Topping Off

The Strategic Petroleum Reserve keeps foreign oil suppliers from putting the United States over a barrel.

In late January, a barge moving through the Sabine Neches Ship Channel along the Gulf of Mexico near the Texas-Louisiana border spilled 94 concrete pilings into the waterway, closing down traffic to deep-draft vessels. For Total Petrochemicals USA Inc., the accident might have been financially disastrous. The company's refinery in Port Arthur, Texas, processes 240,000 barrels of crude oil per day-oil that's delivered to the company's facilities through the channel. But no such disaster occurred. Instead, Energy Secretary Samuel W. Bodman approved an emergency loan of 871,000 barrels of crude oil to the company from the Strategic Petroleum Reserve. "In providing this loan, the SPR is doing exactly what it was intended to do-mitigate any supply disruption and minimize, to the extent possible, the effect any disruption would have on the American people," Bodman said in a January statement.

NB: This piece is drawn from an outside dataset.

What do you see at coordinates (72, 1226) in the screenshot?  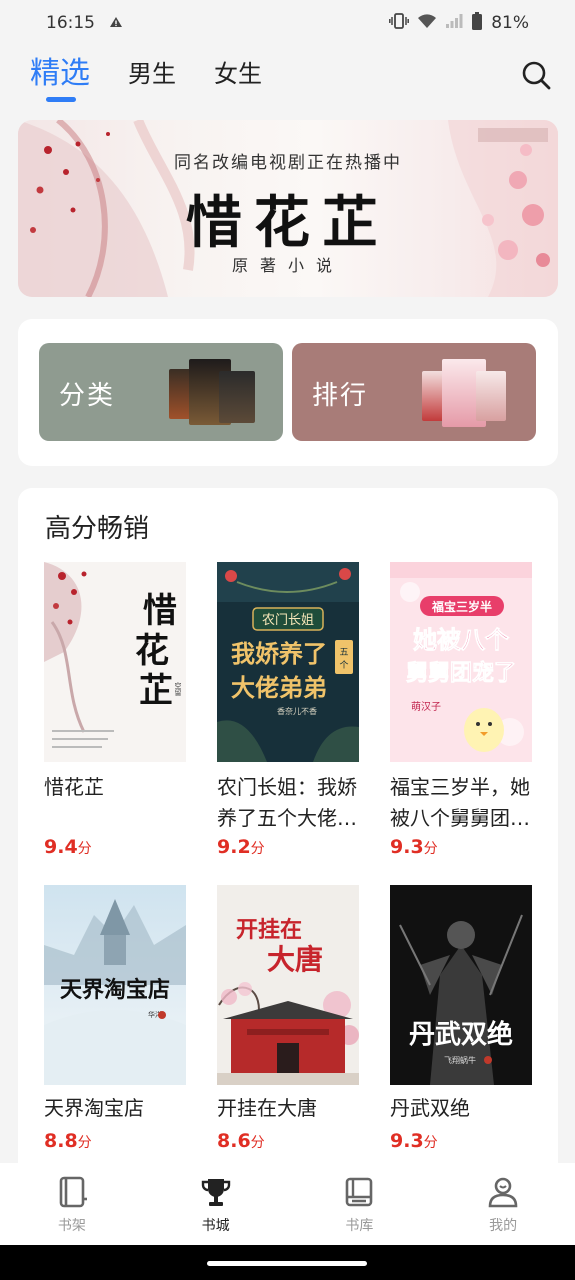 I see `nav-label: 书架` at bounding box center [72, 1226]. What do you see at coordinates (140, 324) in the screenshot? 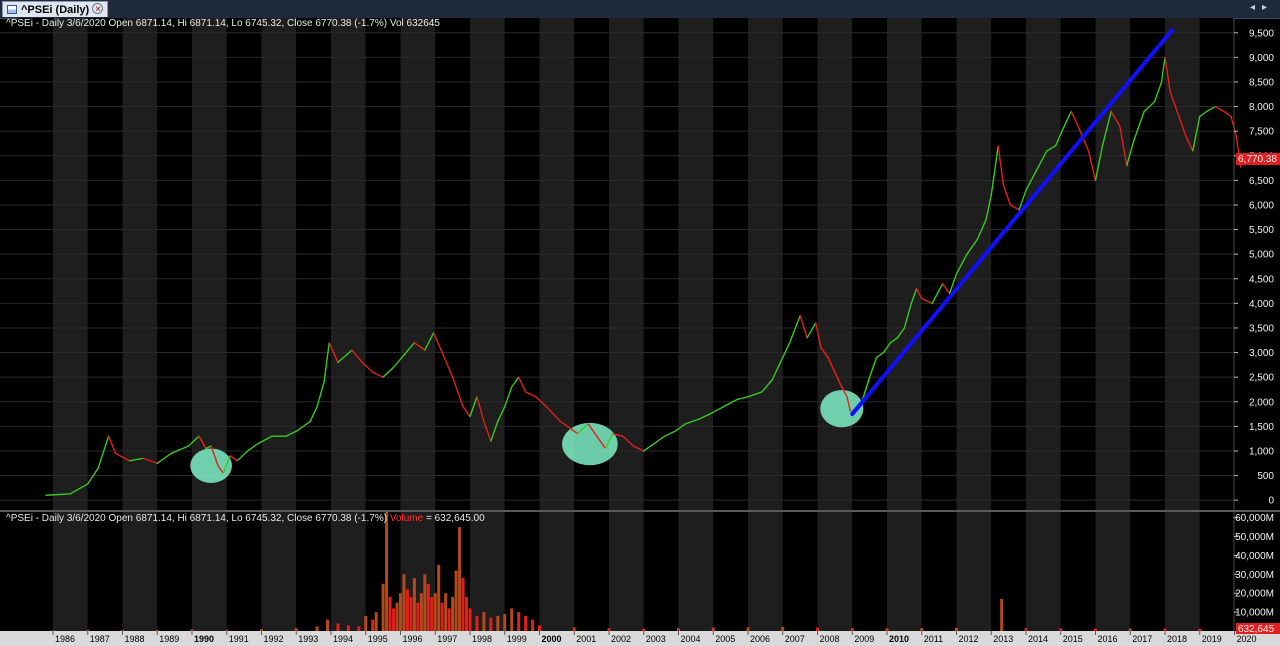
I see `year-band-1988` at bounding box center [140, 324].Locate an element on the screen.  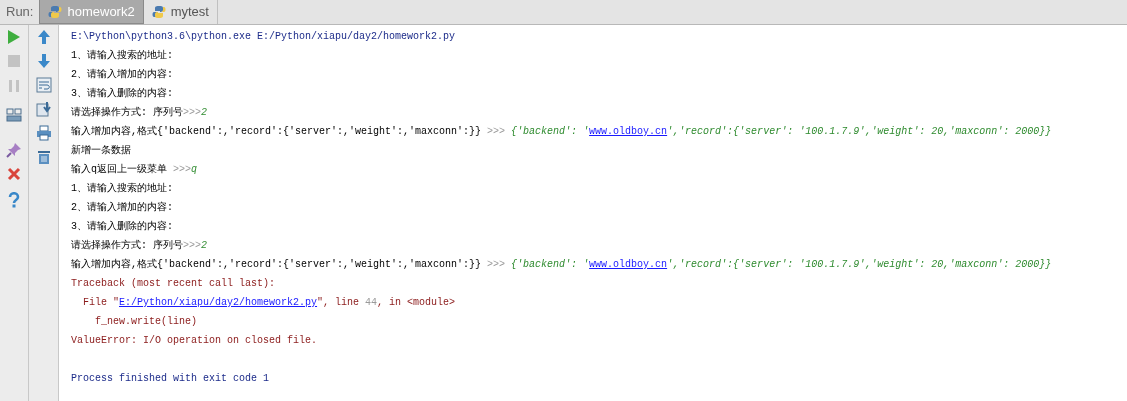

The U.S. Strategic Petroleum Reserve is a collection of underground salt caverns in Texas and Louisiana holding the largest stockpile of crude oil in the world. It was created by the 1975 Energy Policy and Conservation Act after Arab nations cut the supply of crude oil to the United States during the 1973-74 oil embargo, spawning gas lines nationwide and sending shock waves through the economy. The 1970s embargo wasn't the first time federal officials realized how vulnerable Americans are to oil supply disruptions. During World War II, Interior Secretary Harold Ickes pushed unsuccessfully for a crude oil stockpile. Twelve years later, President Dwight D. Eisenhower made a similar suggestion after the 1956 Suez crisis.

But it wasn't until July 1977, two years after President Gerald Ford signed the legislation creating the stockpile, that it became a reality. That summer, Saudi Arabia delivered 412,000 barrels of light crude oil to caverns on the Gulf Coast. The Gulf Coast was the logical location for the underground reserve. It's close to major refining centers and its geological formations are ideally suited for underground oil storage. While the law called for creating a reserve capacity of up to 1 billion barrels, the four sites subsequently selected have the capacity to hold only 727 million barrels.

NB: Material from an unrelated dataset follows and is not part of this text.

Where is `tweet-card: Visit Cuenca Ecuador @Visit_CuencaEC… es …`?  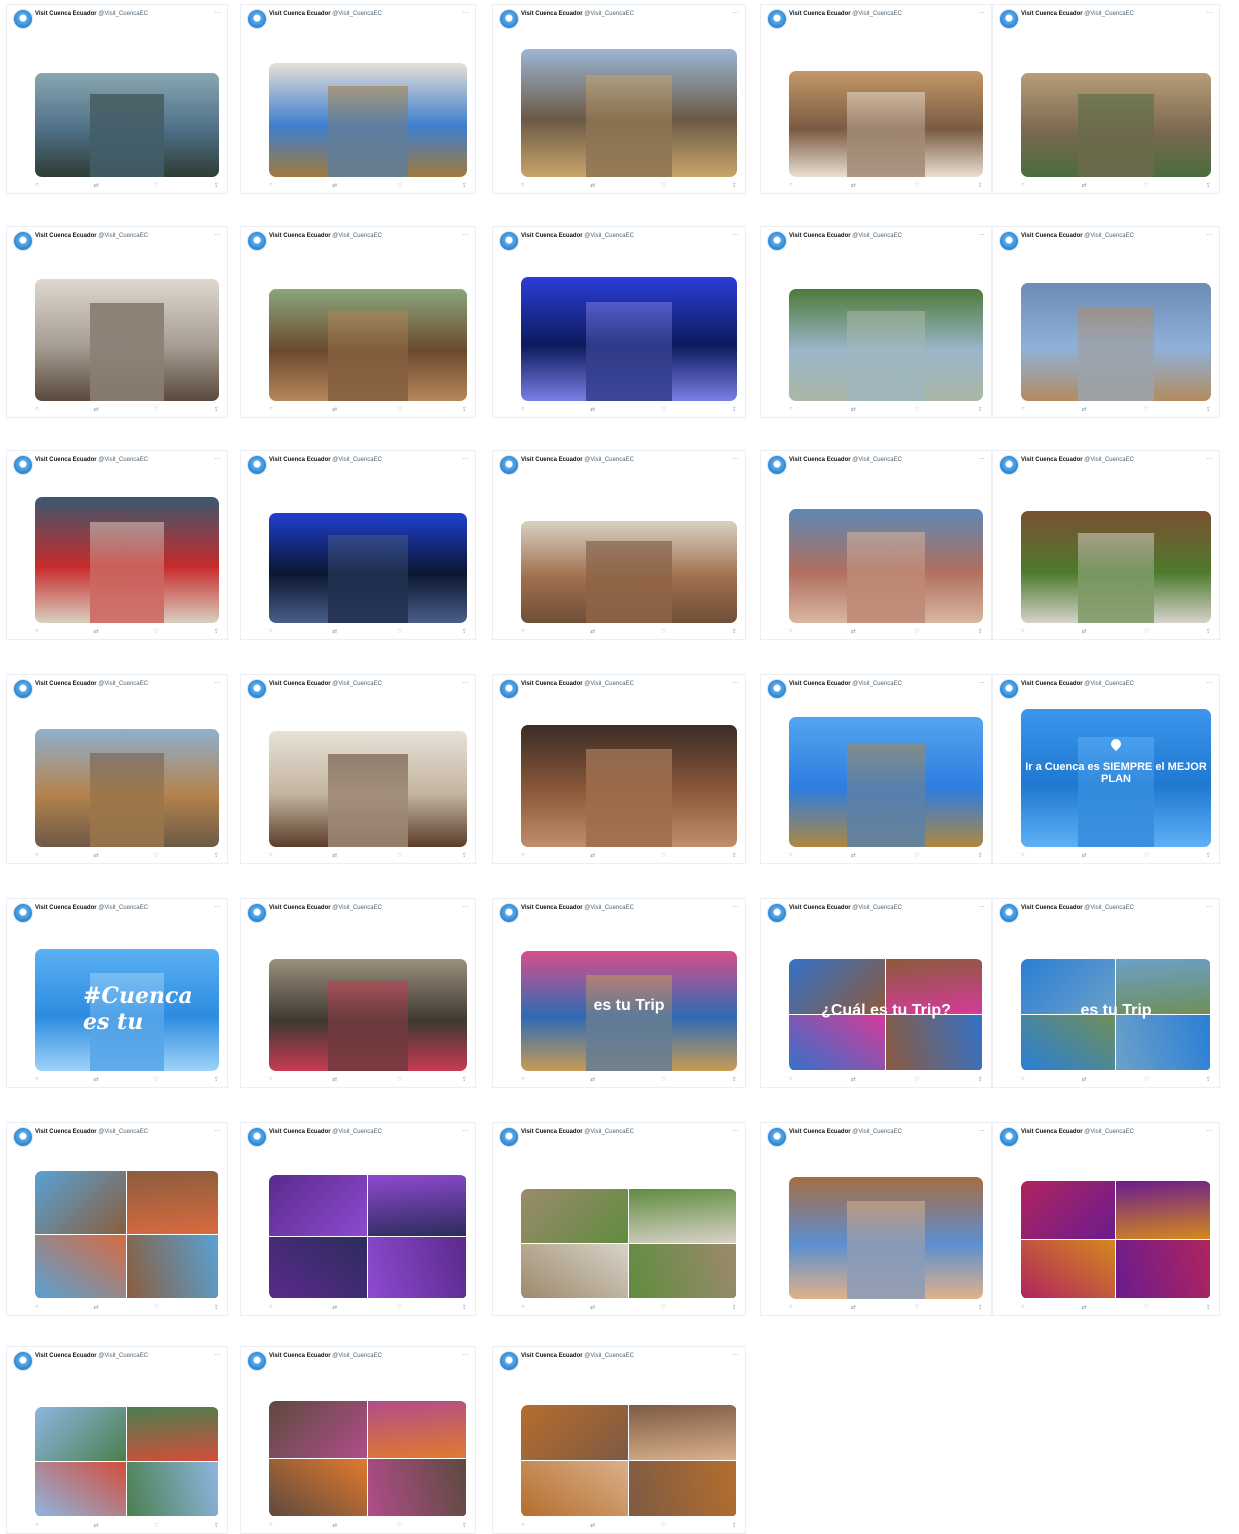 tweet-card: Visit Cuenca Ecuador @Visit_CuencaEC… es … is located at coordinates (1106, 993).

In the meantime, the nation has become addicted to oil, as President Bush said in his 2006 State of the Union address. Data compiled by the Energy Department show that during the 1973 oil embargo, the United States consumed about 17.3 million barrels of oil a day, compared with 20.6 million barrels per day today, with the percentage of imported oil nearly doubling to 60 percent during that period.

Last year, the Bush administration decided to extend the reserve's capacity to 1 billion barrels of oil. The 2005 Energy Policy Act requires the Energy Department to expand at least one of the existing four sites and to select an additional site from among five previously considered for the reserve in Texas, Louisiana and Mississippi.

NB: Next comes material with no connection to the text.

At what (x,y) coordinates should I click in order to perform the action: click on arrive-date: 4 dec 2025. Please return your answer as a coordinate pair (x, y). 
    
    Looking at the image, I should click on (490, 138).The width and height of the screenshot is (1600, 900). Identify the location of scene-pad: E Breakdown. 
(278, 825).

Exactly how much protection does the current 700-million-barrel reserve buy?

About two months' worth, according to the Energy Department. By drawing on private reserves in the United States, the country could get by for about four months without oil imports. Of course few, if any, analysts believe the United States would be cut off from oil imports. That's because oil exporters are as dependent on selling oil as importers like the United States and China are on buying it. In Iran, for example, oil sales account for more than 90 percent of the nation's revenue.

According to data compiled by the International Energy Agency, of which the United States is a member, government-owned oil stockpiles in member nations exceed 1.4 billion barrels. When all stocks are counted, including industry-held reserves, the total stockpile is about 4.1 billion barrels. With the capacity to draw upon nearly 13 million barrels a day, members could offset any conceivable supply disruption, the IEA maintains.

In 30 years, the U.S. strategic reserve has many times made emergency loans to petroleum producers to avoid economic disruptions. Only twice, however, has the reserve been tapped for national emergencies. The first time was in 1991, during the Persian Gulf War, when the United States and other IEA member nations coordinated crude oil releases from government stockpiles to calm jittery markets. The second time was last fall, after Hurricane Katrina, followed by Hurricane Rita, wiped out most of the Gulf Coast's oil production capacity. But neither emergency oil drawdown sucked much from the reserve-neither exceeded 30 million barrels. Nonetheless, most analysts believe the strategic reserve is a critical tool in maintaining economic equilibrium in times of crisis.

Daniel Yergin, a leading oil expert, wrote in The Wall Street Journal last September after Katrina and Rita, "The [Strategic Petroleum Reserve] is certainly demonstrating its value here. Without it, people would be apprehensively asking how deeply into recession the resulting $80- or $90-a-barrel oil would push the United States. While the trigger for its use is not what was anticipated, the [reserve] is proving its role-not as a tool of market management, but to offset a major disruption, protect GDP and maintain the viability of our economy."

With the start of another hurricane season only a few months away, most agree that's a worthy investment.